S.H. : Au début de l’été 2013, alors que la DG environnement avait bouclé son travail et soumis ses recommandations à la Commission, le lobby de l’industrie s’est livré à un véritable chantage auprès de ses plus hautes instances en dénonçant le manque de fondements scientifiques des critères établis pour l’identification des PE. Et en exigeant qu’une étude d’impact économique soit mise en œuvre. Début juillet, la numéro 2 de la Commission a fini par trancher dans ce sens. Dans le même temps, une cinquantaine de scientifiques ont écrit une lettre à la conseillère scientifique de José Manuel Barroso, Anne Glover. Ils s’inquiétaient que la Commission, forte du travail de la DG environnement, mette trop l’accent sur le principe de précaution. Leur position, très proche de celle de l’industrie, a ensuite été reprise dans un éditorial publié concomitamment dans une quinzaine de revues scientifiques. Quand on s’intéresse de plus près à tous ces scientifiques, on s’aperçoit que pour la plupart ils ne sont pas spécialisés sur le sujet des PE mais qu’en revanche ils entretiennent quasiment tous des liens avec l’industrie. C’est le cas de 17 des 18 auteurs et de 33 des 50 auteurs de la lettre adressée à Anne Glover. Cette lettre et cet éditorial ont servi d’alibi à la Commission pour lancer l’étude d’impact et retarder l’adoption d’une réglementation.

66 Millions : Quelles évolutions attendre dans ce dossier ?

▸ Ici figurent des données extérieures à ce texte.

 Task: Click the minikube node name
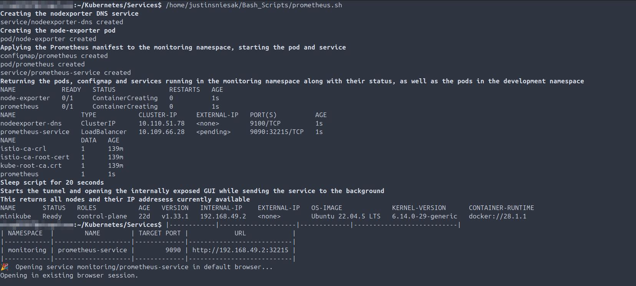point(15,216)
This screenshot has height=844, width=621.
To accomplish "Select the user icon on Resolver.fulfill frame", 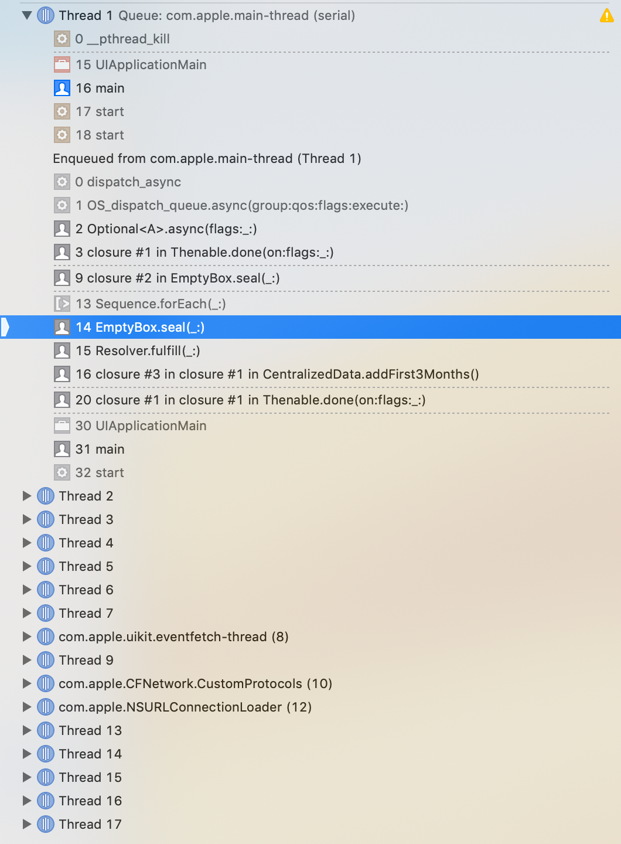I will tap(62, 350).
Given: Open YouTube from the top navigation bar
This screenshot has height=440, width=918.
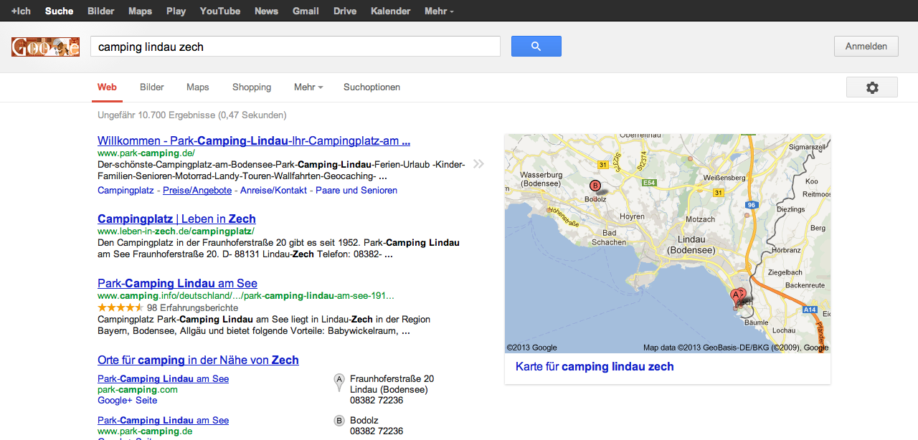Looking at the screenshot, I should pyautogui.click(x=220, y=11).
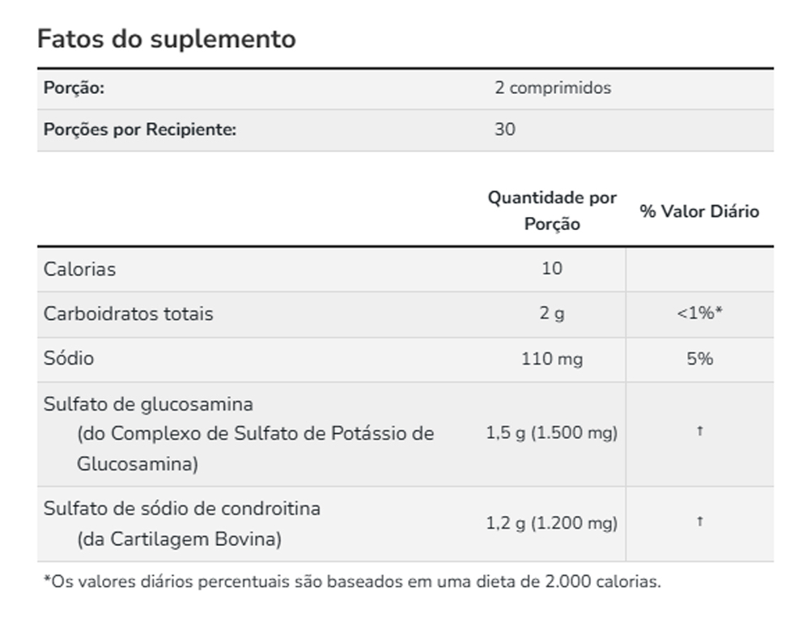Click the "1,5 g (1.500 mg)" amount
This screenshot has width=811, height=618.
552,433
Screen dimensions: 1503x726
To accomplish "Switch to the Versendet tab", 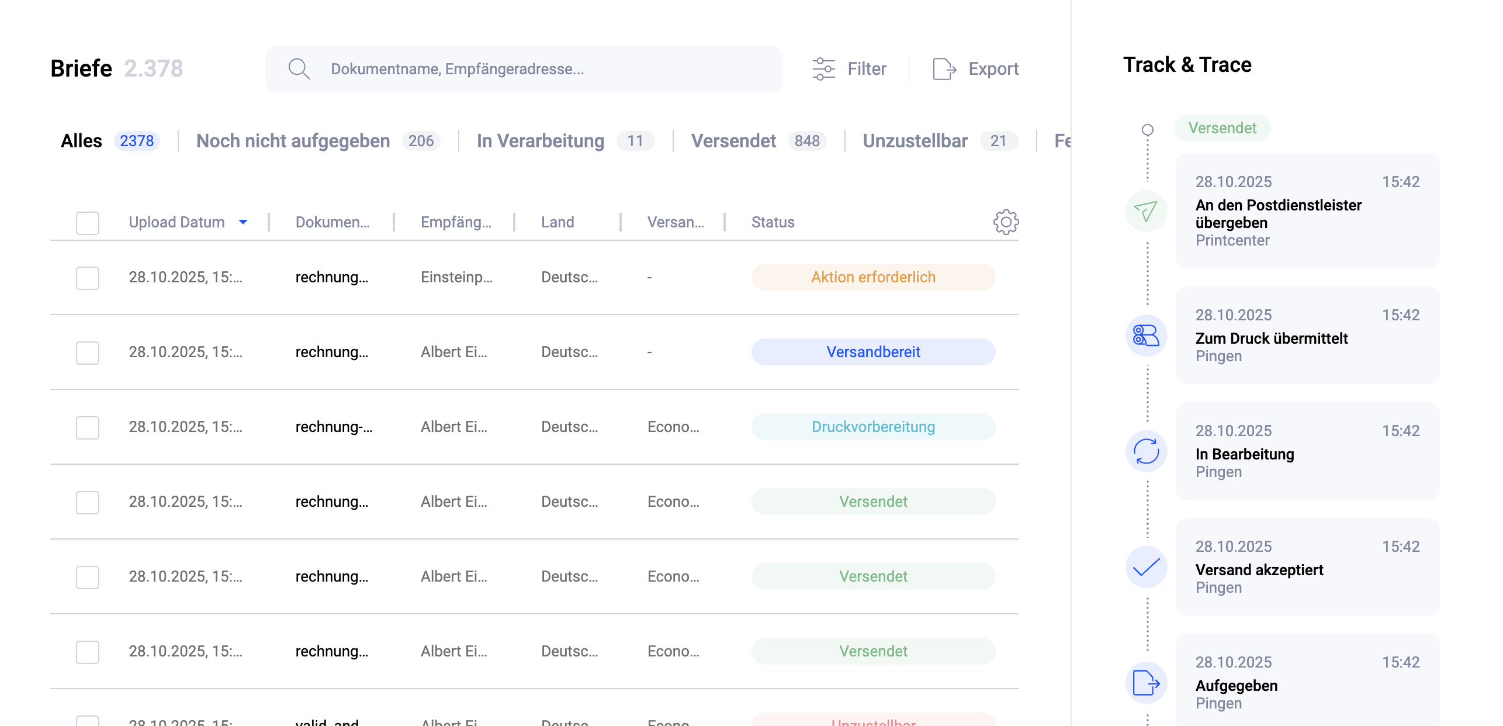I will (734, 140).
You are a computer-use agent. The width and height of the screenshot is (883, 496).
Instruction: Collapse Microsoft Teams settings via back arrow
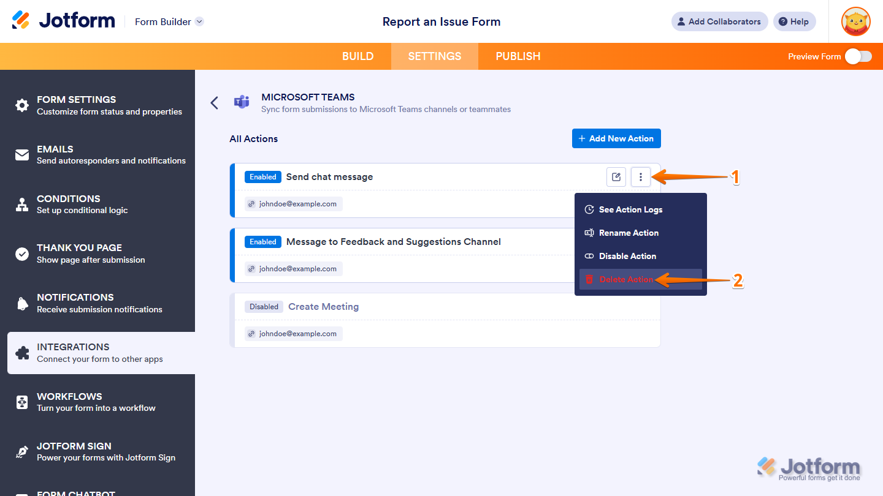tap(214, 102)
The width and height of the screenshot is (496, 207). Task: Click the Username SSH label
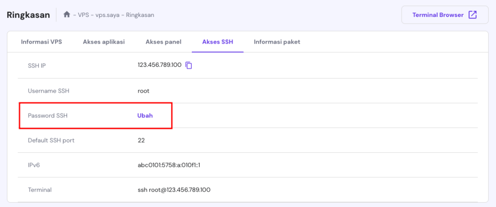point(49,91)
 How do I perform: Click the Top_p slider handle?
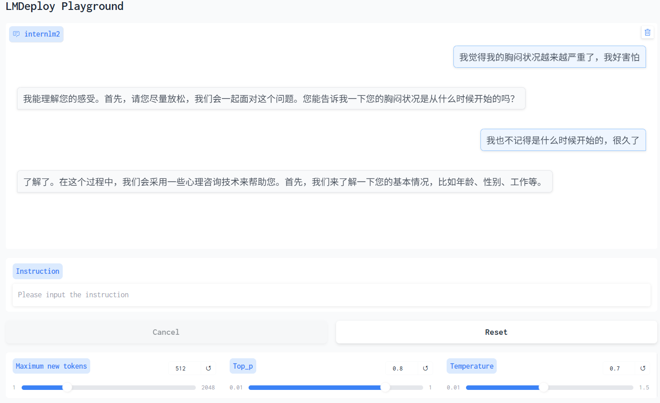pyautogui.click(x=385, y=387)
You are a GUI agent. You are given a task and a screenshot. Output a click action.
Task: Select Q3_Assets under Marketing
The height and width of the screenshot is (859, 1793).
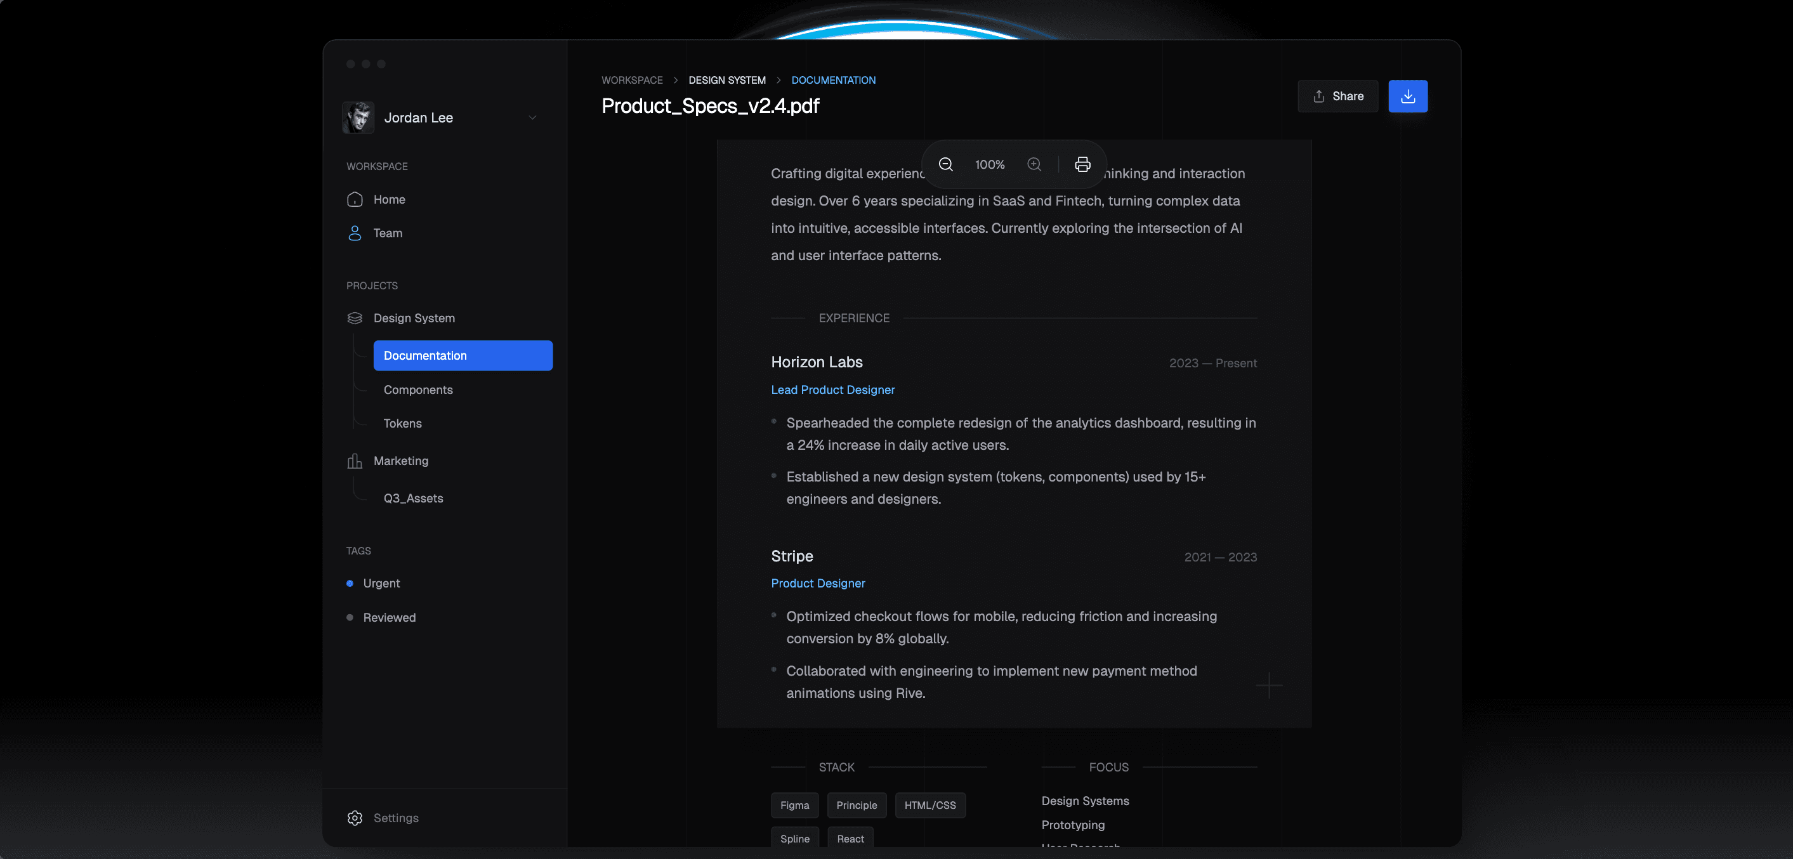pos(413,498)
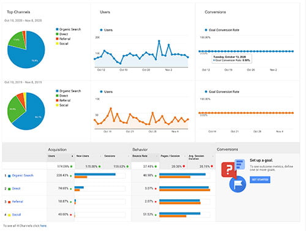Click the highest peak on the blue Users chart
The width and height of the screenshot is (306, 231).
159,41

S.H. : Aujourd’hui, l’offensive de l’industrie lui a permis de retarder l’entrée en vigueur de critères contraignant ses activités. Rien ne sera décidé avant 2017. On a pris 4 ans de retard et les PE continuent d’être diffusés dans notre environnement sans aucun encadrement. On ne sait même pas ce qui sera effectivement mis en place et dans quelle mesure cette réglementation servira au non les desideratas de l’industrie. L’attention médiatique sur le sujet va néanmoins grandissante. C’est désormais aux citoyens de s’emparer du sujet et de faire entendre leur voix. De l’aveu même de l’industrie, l’émergence des débats dans la sphère publique constitue un problème. On peut déjà s’en féliciter.